What you have to do: Start at the line below containing "Task: Open Source Action options" and stop at the line containing "Toggle the primary". Repeat every line of that stretch exactly, and nothing outside it.

Start of Data in this exercise

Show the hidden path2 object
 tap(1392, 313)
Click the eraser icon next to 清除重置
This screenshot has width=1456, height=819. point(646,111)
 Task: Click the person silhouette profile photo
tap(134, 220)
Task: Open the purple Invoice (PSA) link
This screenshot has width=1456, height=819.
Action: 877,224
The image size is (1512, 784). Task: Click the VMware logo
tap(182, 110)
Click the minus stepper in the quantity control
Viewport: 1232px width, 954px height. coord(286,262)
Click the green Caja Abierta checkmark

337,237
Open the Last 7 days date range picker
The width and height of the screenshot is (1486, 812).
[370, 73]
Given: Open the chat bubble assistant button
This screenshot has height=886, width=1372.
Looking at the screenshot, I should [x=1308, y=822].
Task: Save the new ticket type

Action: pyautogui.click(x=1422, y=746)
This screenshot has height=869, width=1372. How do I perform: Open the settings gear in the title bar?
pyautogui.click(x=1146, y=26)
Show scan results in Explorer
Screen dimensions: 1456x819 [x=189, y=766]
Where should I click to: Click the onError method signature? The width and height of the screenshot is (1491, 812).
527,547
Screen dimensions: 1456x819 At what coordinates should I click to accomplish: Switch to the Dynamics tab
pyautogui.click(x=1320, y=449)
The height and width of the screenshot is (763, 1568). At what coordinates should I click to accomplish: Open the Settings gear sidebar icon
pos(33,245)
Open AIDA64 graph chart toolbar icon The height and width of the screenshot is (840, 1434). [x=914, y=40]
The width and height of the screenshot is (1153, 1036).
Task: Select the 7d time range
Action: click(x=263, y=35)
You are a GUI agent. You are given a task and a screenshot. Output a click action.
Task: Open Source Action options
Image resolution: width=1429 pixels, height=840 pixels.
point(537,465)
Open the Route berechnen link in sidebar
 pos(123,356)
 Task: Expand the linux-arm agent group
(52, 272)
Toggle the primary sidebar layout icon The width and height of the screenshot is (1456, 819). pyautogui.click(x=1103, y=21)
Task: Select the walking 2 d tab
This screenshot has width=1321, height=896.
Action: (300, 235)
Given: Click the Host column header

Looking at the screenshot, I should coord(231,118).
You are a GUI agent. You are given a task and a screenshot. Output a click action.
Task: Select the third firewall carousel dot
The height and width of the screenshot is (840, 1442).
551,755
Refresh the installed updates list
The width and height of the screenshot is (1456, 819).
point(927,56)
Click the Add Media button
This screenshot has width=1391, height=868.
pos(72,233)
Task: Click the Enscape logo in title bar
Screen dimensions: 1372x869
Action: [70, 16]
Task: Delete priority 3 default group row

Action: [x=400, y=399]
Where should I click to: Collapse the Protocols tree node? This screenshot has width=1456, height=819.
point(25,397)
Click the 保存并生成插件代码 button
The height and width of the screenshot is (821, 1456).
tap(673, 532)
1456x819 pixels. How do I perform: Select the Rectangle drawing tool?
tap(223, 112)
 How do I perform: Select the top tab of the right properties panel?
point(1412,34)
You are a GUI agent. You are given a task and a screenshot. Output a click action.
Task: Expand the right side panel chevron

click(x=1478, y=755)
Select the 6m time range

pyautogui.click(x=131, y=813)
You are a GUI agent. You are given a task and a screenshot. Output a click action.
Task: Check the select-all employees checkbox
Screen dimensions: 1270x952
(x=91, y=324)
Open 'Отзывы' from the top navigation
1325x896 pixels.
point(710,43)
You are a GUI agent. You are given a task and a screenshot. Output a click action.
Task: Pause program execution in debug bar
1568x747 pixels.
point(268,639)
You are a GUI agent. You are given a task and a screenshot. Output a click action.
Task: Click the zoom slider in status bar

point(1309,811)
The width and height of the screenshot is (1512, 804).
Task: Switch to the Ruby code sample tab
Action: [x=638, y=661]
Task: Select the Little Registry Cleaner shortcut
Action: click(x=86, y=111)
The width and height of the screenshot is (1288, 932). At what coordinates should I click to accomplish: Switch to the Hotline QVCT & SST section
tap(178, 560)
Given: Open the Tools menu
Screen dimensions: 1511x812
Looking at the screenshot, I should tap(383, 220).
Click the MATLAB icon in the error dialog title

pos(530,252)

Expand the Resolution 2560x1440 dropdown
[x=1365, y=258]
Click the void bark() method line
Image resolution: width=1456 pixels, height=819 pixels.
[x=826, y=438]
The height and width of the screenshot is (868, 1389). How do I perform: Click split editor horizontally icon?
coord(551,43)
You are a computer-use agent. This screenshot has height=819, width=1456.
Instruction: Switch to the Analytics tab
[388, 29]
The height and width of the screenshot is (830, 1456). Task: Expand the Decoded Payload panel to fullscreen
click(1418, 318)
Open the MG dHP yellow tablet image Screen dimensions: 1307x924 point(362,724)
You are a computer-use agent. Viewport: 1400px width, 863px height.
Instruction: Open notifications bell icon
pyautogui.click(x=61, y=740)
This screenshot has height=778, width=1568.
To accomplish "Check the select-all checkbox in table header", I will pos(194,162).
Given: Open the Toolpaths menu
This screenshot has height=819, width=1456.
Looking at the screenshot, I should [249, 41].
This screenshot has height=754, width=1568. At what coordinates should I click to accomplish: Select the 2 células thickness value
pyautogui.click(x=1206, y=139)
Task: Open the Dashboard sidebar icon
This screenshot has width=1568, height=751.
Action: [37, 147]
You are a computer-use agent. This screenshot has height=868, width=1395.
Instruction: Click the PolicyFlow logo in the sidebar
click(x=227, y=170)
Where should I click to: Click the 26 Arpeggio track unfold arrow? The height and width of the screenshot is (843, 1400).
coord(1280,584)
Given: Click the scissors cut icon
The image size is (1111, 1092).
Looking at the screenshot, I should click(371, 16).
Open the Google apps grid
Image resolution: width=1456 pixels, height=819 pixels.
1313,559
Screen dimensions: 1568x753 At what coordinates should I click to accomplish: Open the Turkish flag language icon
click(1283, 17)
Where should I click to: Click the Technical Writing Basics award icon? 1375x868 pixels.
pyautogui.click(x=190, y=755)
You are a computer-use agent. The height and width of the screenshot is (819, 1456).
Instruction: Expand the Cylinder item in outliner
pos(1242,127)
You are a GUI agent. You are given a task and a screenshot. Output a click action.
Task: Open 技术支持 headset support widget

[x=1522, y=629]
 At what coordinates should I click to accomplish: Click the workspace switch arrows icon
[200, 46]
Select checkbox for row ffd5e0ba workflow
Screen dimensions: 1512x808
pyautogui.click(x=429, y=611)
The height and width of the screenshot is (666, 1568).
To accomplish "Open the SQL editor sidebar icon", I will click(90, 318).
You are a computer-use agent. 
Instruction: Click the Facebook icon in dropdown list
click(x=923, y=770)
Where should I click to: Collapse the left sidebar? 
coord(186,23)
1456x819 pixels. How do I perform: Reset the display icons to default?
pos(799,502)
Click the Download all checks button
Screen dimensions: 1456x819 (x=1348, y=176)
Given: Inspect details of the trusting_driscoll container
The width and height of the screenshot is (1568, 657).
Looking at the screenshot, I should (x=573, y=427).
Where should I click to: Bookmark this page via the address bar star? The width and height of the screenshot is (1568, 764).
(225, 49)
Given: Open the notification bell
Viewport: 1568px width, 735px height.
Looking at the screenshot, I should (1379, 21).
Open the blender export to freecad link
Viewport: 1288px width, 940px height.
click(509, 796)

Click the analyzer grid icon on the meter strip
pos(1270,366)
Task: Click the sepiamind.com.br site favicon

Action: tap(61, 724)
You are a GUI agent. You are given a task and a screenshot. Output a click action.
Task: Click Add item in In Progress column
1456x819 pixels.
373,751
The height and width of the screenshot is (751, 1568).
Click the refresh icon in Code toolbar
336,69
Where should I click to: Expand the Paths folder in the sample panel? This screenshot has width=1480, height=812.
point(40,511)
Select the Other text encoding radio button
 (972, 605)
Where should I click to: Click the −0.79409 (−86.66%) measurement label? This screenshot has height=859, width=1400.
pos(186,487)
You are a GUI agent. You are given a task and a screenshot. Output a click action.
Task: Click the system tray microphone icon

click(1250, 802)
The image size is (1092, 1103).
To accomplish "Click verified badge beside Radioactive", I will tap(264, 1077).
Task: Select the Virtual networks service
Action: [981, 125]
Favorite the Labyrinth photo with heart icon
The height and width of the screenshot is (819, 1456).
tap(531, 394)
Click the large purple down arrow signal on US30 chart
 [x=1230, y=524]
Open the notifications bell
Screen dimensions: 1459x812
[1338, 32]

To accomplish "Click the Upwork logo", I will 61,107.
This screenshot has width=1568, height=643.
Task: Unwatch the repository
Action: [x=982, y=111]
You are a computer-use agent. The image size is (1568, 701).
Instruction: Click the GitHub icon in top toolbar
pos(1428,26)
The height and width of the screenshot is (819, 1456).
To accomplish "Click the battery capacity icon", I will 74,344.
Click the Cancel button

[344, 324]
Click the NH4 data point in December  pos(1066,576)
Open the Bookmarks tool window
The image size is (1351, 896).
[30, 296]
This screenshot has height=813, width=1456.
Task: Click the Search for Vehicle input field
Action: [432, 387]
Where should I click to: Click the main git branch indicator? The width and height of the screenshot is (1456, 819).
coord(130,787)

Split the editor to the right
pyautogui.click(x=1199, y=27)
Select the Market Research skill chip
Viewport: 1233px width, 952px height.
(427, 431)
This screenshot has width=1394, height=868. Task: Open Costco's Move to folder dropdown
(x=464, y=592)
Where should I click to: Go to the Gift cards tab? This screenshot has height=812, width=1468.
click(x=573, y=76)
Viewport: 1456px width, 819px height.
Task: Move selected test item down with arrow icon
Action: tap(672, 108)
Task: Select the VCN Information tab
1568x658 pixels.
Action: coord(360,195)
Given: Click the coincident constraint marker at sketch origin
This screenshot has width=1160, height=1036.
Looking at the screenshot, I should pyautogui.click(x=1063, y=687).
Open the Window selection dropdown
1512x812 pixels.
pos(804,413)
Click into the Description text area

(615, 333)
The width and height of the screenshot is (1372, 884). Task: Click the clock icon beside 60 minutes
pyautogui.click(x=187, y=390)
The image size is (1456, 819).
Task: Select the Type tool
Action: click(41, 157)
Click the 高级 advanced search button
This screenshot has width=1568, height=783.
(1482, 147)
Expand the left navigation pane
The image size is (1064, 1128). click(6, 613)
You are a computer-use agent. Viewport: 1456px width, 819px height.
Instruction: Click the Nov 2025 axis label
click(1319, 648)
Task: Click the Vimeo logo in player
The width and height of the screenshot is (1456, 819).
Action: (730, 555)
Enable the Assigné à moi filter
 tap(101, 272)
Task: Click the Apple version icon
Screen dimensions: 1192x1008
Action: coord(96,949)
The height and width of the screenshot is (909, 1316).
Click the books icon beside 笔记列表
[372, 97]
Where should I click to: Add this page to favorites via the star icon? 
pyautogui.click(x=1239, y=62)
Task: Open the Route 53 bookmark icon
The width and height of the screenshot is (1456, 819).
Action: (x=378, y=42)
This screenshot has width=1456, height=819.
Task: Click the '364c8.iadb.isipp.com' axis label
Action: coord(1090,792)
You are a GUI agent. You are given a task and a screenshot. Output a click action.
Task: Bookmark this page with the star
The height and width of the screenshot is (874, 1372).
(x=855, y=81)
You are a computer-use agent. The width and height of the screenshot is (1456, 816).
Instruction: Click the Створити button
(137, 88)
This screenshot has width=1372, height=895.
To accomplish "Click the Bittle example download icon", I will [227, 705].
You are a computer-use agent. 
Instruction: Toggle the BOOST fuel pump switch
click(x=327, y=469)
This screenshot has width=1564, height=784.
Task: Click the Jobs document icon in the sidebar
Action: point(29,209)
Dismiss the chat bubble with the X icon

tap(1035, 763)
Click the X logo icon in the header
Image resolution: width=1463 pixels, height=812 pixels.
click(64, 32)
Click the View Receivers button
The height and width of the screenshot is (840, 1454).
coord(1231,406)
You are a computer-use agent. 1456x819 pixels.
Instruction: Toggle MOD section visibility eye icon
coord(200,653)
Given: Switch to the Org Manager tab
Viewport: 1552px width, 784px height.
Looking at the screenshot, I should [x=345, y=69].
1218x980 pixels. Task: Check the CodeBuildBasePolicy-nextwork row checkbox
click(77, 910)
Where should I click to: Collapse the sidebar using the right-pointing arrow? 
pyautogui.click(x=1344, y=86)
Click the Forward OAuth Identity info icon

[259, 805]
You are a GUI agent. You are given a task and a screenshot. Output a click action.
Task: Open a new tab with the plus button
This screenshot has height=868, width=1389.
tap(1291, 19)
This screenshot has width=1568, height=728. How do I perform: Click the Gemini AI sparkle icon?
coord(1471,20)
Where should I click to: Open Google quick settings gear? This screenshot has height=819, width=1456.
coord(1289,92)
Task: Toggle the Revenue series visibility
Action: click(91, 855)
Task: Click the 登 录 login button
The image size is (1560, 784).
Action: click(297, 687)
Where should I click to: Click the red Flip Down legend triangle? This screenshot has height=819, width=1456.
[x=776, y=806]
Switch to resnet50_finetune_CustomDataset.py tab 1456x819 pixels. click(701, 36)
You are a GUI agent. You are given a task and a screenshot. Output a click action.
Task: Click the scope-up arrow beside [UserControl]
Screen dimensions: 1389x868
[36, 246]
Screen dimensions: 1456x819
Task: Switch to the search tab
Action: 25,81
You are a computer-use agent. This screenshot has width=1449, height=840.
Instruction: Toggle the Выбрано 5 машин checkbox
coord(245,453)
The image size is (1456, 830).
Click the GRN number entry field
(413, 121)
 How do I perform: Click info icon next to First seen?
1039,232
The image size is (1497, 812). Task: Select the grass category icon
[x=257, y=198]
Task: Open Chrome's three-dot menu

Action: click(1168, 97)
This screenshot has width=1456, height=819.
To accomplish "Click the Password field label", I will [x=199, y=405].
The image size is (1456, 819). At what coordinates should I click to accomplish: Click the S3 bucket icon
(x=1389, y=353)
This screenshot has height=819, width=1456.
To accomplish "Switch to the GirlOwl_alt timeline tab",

End of Data in this exercise

Answer for the task:
Task: Open Source Action options
Image resolution: width=1429 pixels, height=840 pixels.
point(537,465)
Open the Route berechnen link in sidebar
 pos(123,356)
 Task: Expand the linux-arm agent group
(52, 272)
Toggle the primary sidebar layout icon The width and height of the screenshot is (1456, 819). pyautogui.click(x=1103, y=21)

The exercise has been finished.